WHAT THE TASK REQUIRES: Pick out each line of the listing that contains the word "Choose" and copy those lines.

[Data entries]
★ ★ ★ ★

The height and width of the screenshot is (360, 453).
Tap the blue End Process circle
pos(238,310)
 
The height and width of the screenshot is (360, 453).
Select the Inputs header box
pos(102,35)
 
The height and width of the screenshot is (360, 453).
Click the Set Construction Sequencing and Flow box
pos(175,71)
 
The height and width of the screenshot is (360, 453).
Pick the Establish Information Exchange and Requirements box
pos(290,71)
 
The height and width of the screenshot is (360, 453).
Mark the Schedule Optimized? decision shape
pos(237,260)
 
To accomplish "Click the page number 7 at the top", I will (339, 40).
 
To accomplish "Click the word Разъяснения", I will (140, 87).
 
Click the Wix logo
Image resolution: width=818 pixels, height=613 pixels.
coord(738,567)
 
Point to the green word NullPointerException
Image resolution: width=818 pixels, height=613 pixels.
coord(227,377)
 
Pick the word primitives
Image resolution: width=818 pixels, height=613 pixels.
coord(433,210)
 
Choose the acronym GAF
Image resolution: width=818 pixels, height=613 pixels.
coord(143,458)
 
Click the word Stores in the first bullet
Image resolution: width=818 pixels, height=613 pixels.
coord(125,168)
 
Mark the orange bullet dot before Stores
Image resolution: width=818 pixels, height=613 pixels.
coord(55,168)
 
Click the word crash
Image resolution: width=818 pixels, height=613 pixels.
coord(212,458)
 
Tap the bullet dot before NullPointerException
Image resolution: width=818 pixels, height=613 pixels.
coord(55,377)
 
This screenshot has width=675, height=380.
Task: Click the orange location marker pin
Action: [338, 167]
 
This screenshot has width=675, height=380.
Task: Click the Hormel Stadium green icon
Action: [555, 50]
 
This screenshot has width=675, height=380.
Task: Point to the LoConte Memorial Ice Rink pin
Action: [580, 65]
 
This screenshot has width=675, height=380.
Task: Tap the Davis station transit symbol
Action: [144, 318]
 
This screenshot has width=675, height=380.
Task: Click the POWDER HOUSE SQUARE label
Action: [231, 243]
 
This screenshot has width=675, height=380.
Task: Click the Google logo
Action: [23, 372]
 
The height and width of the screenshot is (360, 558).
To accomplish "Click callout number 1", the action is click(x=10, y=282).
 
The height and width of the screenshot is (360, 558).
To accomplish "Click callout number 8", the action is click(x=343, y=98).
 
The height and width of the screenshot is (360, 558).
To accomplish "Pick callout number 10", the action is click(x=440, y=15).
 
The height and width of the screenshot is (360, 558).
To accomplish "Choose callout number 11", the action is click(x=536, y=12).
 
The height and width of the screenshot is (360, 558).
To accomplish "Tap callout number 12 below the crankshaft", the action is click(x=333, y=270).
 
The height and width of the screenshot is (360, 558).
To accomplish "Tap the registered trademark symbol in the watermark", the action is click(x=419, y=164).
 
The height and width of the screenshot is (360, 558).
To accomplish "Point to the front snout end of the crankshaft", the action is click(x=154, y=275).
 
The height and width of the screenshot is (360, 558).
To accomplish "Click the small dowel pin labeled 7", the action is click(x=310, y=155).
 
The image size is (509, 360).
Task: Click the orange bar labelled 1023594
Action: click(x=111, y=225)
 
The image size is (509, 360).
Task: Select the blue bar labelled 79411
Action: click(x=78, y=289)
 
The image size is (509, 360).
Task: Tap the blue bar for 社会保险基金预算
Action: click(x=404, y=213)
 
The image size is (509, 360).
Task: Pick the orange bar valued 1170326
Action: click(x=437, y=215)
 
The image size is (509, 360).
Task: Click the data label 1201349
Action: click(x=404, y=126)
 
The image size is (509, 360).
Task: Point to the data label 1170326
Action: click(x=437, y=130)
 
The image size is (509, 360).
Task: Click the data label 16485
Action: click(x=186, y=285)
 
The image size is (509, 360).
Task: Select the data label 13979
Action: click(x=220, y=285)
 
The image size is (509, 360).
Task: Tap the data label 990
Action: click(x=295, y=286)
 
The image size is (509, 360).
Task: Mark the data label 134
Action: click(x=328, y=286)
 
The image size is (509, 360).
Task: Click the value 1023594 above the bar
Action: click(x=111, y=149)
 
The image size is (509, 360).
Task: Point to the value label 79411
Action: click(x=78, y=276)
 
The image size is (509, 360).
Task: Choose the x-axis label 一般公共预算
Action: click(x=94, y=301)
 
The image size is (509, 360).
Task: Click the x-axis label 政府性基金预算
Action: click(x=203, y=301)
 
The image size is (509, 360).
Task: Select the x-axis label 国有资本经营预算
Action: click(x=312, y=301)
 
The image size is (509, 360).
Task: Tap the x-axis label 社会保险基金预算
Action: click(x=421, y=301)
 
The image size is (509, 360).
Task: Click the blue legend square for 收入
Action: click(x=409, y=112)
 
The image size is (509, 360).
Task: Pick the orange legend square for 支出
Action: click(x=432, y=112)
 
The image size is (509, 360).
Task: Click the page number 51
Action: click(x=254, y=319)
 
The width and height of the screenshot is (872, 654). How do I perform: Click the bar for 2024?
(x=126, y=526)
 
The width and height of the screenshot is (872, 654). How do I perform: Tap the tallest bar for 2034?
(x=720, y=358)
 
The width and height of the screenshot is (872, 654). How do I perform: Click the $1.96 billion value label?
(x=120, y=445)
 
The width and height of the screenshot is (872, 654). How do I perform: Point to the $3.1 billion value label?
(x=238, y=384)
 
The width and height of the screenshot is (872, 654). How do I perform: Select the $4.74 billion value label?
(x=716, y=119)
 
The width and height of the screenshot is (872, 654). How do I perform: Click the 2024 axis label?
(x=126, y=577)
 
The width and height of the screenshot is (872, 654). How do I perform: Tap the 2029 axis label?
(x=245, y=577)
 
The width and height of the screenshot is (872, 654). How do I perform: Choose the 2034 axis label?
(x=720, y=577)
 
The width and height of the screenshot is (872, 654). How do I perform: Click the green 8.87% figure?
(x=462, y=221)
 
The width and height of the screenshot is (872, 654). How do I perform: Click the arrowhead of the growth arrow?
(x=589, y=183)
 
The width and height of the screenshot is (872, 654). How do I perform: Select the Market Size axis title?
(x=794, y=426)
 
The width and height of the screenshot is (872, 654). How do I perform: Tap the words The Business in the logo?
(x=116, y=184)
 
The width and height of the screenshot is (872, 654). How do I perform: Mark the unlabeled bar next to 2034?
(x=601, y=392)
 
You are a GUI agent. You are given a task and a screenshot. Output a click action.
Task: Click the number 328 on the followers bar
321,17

★ ★ ★ ★

TASK ANSWER:
Choose the acronym GAF
To accomplish "Choose callout number 11", the action is click(x=536, y=12).
Task: Choose the x-axis label 一般公共预算
The width and height of the screenshot is (872, 654). How do I perform: Choose the 2034 axis label?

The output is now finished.